■ **Extrait du document**:

______________________________

LVSL – Vous avez fait le choix de ne pas vous représenter aux dernières élections présidentielles. Est-ce que vous ne tirez pas la conclusion que cela a affaibli votre tentative de Révolution Citoyenne ? Cela ne montre-t-il pas l’importance du leader dans les processus de changement politique ?

RC – C’est la fable de l’âne, du meunier et de son fils. Si j’avais continué, on aurait dit de moi que j’étais un dictateur, un caudillo, qui souhaite un pouvoir à vie. Maintenant que je suis parti, on me demande « pourquoi ? C’est irresponsable ! » (rires). Il n’est pas possible de contenter tout le monde. Je vois là la marque d’une double morale. Si Angela Merkel est au pouvoir pendant seize ans, élue quatre fois, c’est parce qu’elle est une leader et que l’Allemagne est une démocratie ; si c’est Evo Morales qui brigue un quatrième mandat, c’est un caudillo, et la Bolivie est une dictature.

LVSL – Votre exercice du pouvoir s’est légitimé par l’opposition que vous avez dressée entre la patrie d’un côté, et les élites équatoriennes de l’autre. En Europe, le terme de patrie est parfois rejeté à gauche, et associé à la droite. Que pouvez-vous nous dire de la mobilisation du discours patriotique pour articuler différentes demandes issues de la société ?

RC – Lorsqu’en 2006 nous avons commencé cette campagne, notre slogan était « retrouver une patrie » (volver a tener patria). Les spécialistes nous expliquaient que ça n’allait pas fonctionner, parce que les gens pensaient à leur portefeuille : il fallait parler de création d’emplois, de construction de maisons, d’augmentation des minima sociaux, de baisse des impôts, etc. Nous avons répondu : « nous voulons de nouveau faire rêver les gens ; nous voulons de nouveau avoir une patrie ».

Pourquoi ? Parce que notre patrie était détruite – d’où mon livre, De la Banana República a la no República : le néolibéralisme a tout détruit, jusqu’à la République. Quand je suis arrivé en Équateur, il y avait deux millions d’Équatoriens émigrés. C’est une chose de le dire, c’en est une autre de regarder cette réalité en face. Les émigrés ne sont pas des chiffres. Cette situation nouvelle signifie que beaucoup d’enfants (jusqu’à 50% dans certains cantons, comme Chunchi) étaient élevés par des voisins, ou par les aînés des fratries, parce que leurs parents étaient partis en Espagne, en Italie : des exilés de la pauvreté, suite à la crise qu’a produit le néolibéralisme en 1999. Des phénomènes jusqu’ici inconnus sont apparus, comme le suicide infantile. La société était déstructurée et démobilisée, les gens regardaient leurs chaussures, ils avaient honte de dire qu’ils étaient Équatoriens parce que nous symbolisions l’émigration, la pauvreté, l’exclusion, le manque d’infrastructures et de routes, les carences énergétiques, etc.

______________________________

■ **Consignes**:
1 > Dans l'entretien, quel slogan a été choisi pour la campagne commencée en 2006 ?
2 > Dans l'entretien, reprenez le passage qui commence aux mots « RC – C’est la » et s'arrête après « est une dictature. », en substituant « chef autoritaire » à « caudillo ».

■ **Bloc de données**:
______________________________

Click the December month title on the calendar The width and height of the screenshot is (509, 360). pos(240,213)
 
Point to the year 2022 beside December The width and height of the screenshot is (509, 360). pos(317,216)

______________________________

■ **Réponses par consigne**:
1 > « retrouver une patrie » (volver a tener patria)

2 >
RC – C’est la fable de l’âne, du meunier et de son fils. Si j’avais continué, on aurait dit de moi que j’étais un dictateur, un chef autoritaire, qui souhaite un pouvoir à vie. Maintenant que je suis parti, on me demande « pourquoi ? C’est irresponsable ! » (rires). Il n’est pas possible de contenter tout le monde. Je vois là la marque d’une double morale. Si Angela Merkel est au pouvoir pendant seize ans, élue quatre fois, c’est parce qu’elle est une leader et que l’Allemagne est une démocratie ; si c’est Evo Morales qui brigue un quatrième mandat, c’est un chef autoritaire, et la Bolivie est une dictature.